____ Texto fornecido
Os efeitos negativos da CPMF sobre a economia | Gustavo Loyola

Edição 63

Quando presidi o Banco Central pela primeira vez, entre novembro de 1992 e março de 1993, participei das discussões que levaram à instituição do Imposto Transitório sobre Movimentação Financeira – IPMF, que deveria vigorar apenas durante dois anos. Naquela época, já se vislumbrava os efeitos negativos que um tributo dessa natureza poderia ter sobre a economia do País e, em especial, sobre a atividade de intermediação financeira. Sabia-se de antemão que a taxação das transações financeiras provocaria uma série de distorções, aumentando o custo para as empresas e reduzindo a competitividade do País. No entanto, apesar da oposição do Banco Central, acabou prevalecendo a idéia da instituição deste novo tributo, que teria natureza emergencial e transitória, até que a revisão constitucional programada para 1993 pudesse trazer em seu bojo as tão sonhadas reformas estruturais que equilibrariam as contas públicas.
Apesar de sua alardeada transitoriedade, seis anos após ainda encontra- se em plena vigência aquele tributo, agora transformado em Contribuição Provisória sobre Movimentação Financeira – CPMF. Nesses últimos seis anos, o Brasil pôde experimentar na pele, com muitos agravantes, todas as consequências perversas que haviam sido inicialmente previstas. Em 1993, o País ainda sofria dum processo inflacionário crônico que mitigava os impactos desse tributo sobre a intermediação financeira e sobre o mercado de capitais. Ademais, naquela época, estava-se apenas iniciando a abertura comercial e financeira da economia brasileira e eram menos evidentes os prejuízos que o tributo traria sobre o mercado de capitais.
Hoje, com a inflação baixa e com maior liberdade de movimento de capitais, os efeitos de um tributo sobre movimentação financeira são muito mais contundentes.
________
____ Amostra de dados
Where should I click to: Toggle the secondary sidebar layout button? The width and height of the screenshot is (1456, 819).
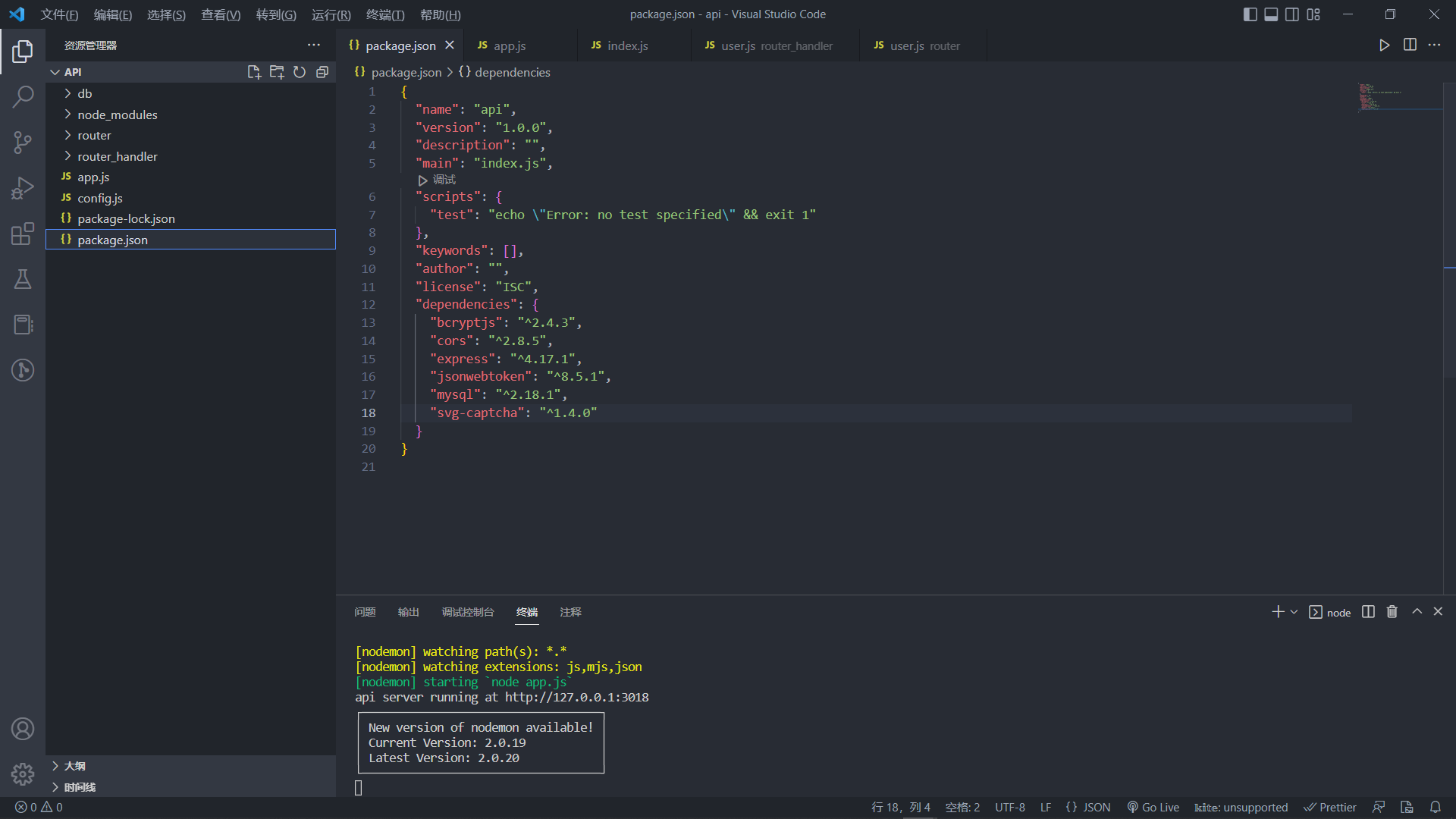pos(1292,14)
________
→ **Tarefa proposta**
Reproduza sem alterações todo o trecho do texto sobre a CPMF, desde "Apesar de sua" até "muito mais contundentes.". O material é independente do texto e não tem relação com ele.

→ **Resposta à tarefa**
Apesar de sua alardeada transitoriedade, seis anos após ainda encontra- se em plena vigência aquele tributo, agora transformado em Contribuição Provisória sobre Movimentação Financeira – CPMF. Nesses últimos seis anos, o Brasil pôde experimentar na pele, com muitos agravantes, todas as consequências perversas que haviam sido inicialmente previstas. Em 1993, o País ainda sofria dum processo inflacionário crônico que mitigava os impactos desse tributo sobre a intermediação financeira e sobre o mercado de capitais. Ademais, naquela época, estava-se apenas iniciando a abertura comercial e financeira da economia brasileira e eram menos evidentes os prejuízos que o tributo traria sobre o mercado de capitais.
Hoje, com a inflação baixa e com maior liberdade de movimento de capitais, os efeitos de um tributo sobre movimentação financeira são muito mais contundentes.